Florida Hospital runs disaster recovery exercises twice a year for the purposes of quality improvement. “We want to learn from all of our mistakes,” Goodman says. The hospital’s disaster recovery plans are stored on a server on a private cloud.
Cooley Dickinson's Centralized Approach
Luckily, Cooley Dickinson Hospital, a 140-bed facility in Northampton, Mass., has never experienced a disaster in its data center. Nevertheless, several years ago, it re-evaluated its readiness to reduce the possibility of unplanned downtime. At the time the hospital did not use an enterprise backup system, according to Kipling Morris, manager of systems engineering; it took a silo approach to backup, in which each server was backed up to individual tape drives, he says.

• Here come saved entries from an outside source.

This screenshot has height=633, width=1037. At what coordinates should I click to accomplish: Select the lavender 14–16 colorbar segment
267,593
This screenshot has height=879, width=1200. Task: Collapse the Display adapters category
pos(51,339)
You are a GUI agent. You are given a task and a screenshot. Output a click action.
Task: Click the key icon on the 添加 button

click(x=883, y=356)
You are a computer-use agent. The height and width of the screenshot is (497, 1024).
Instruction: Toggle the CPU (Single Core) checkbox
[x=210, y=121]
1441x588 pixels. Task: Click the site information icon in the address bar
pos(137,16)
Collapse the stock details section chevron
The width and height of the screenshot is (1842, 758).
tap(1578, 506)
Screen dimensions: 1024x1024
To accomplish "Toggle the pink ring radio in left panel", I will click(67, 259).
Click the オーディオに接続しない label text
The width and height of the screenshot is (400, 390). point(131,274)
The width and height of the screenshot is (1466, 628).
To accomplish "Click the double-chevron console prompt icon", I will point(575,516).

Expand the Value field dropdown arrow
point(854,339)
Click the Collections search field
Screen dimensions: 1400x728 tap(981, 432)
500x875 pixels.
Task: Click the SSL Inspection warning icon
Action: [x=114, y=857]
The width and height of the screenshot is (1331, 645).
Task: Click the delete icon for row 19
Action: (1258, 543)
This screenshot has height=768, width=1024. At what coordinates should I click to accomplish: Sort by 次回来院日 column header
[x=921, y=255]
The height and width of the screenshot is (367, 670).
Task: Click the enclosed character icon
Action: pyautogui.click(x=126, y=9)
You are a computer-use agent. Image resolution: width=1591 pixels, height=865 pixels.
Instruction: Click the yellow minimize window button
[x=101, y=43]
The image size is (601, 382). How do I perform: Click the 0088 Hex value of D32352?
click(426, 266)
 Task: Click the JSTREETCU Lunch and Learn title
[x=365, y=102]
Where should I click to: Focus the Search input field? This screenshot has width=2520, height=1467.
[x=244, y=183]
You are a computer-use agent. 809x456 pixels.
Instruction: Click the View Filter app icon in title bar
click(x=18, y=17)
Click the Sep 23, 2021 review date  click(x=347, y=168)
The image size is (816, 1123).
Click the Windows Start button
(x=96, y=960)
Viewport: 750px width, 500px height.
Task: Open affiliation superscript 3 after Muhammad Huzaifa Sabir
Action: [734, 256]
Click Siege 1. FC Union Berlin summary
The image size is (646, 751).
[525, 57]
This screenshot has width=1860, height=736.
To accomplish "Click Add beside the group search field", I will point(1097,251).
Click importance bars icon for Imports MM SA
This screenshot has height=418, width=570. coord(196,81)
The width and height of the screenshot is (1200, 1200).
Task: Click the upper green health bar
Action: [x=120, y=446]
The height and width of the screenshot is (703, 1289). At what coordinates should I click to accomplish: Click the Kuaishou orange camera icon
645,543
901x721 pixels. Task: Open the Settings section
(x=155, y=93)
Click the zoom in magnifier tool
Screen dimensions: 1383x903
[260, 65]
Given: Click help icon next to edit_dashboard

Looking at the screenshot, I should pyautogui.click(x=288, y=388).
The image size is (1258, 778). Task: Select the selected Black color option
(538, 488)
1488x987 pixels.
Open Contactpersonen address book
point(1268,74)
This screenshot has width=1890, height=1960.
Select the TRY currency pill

In a disaster recovery situation, the speed with which a hospital can restore its files is crucial, Morris says. “Any advantages you can get in backing up data, that’s the name of the game,” he says. The hospital decided to move to a centralized backup system, choosing a dedicated storage appliance (supplied by STORServer Inc., Colorado Springs, Colo.), which sits on top of IBM’s Tivoli system.
Backup is now done on disks, and the data is spooled off to tape. “You increase the throughput on the front end, which eliminates bottlenecks and reduces the overall backup window,” he says. The underlying Tivoli system uses “Incremental Forever” technology that tracks files and file versions, so it backs up only the most recent files or those that have changed.
The hospital’s business data and primary EMR for its physician practices (supplied by Westborough, Mass.-based eClinicalWorks) is backed up on the hospital’s data center on campus. Remote users access the application from the main campus database to work off site. Business and clinical systems are stored on the hospital’s campus. The main HIS (supplied by Chicago-based Allscripts) is hosted off site by a third party. PACS is located on site, but the hospital keeps secondary copies off site.
In addition to the main data center, the hospital is developing a secondary site on campus, which is used for real-time replication of the hospital’s systems. “This is not so much for backup and recovery as it is for business continuity, because that would allow us to be extremely agile in the event of lost systems at the primary site,” Morris says.
Parting Advice for Future Events
While there is no foolproof way to prepare for every disaster threat, each of those interviewed offered advice for minimizing the risk of unplanned downtime.
Jeff White of Aspen Advisors says that hospital organizations should constantly revise their disaster recovery procedures to reflect changes in the IT systems. Hospitals need to make sure they test their recovery plans frequently.
Robert Goodman of Florida Hospital says that once a hospital has made a decision to go with a paperless system, patient care depends on a hospital’s ability to recover quickly. Hospital administrators and CIOs need to think through what they need to do to bring their systems back to parity. “When you go to these systems, you need to support them from a recovery standpoint,” he says.
Kipling Morris of Cooley Dickinson says that when it comes to backup and data recovery, there is no single approach that satisfies everyone’s needs. “Everyone wants to make sure they are identifying all of the appropriate use cases in their environment and are addressing them appropriately,” he says.
Finally, Mike McCreary of Mercy Technology Services says the disaster recovery procedures that were in place were up to the task, adding that “it’s unfortunate that we had to put them to use.” He calls the mobile communications center a worthwhile improvement.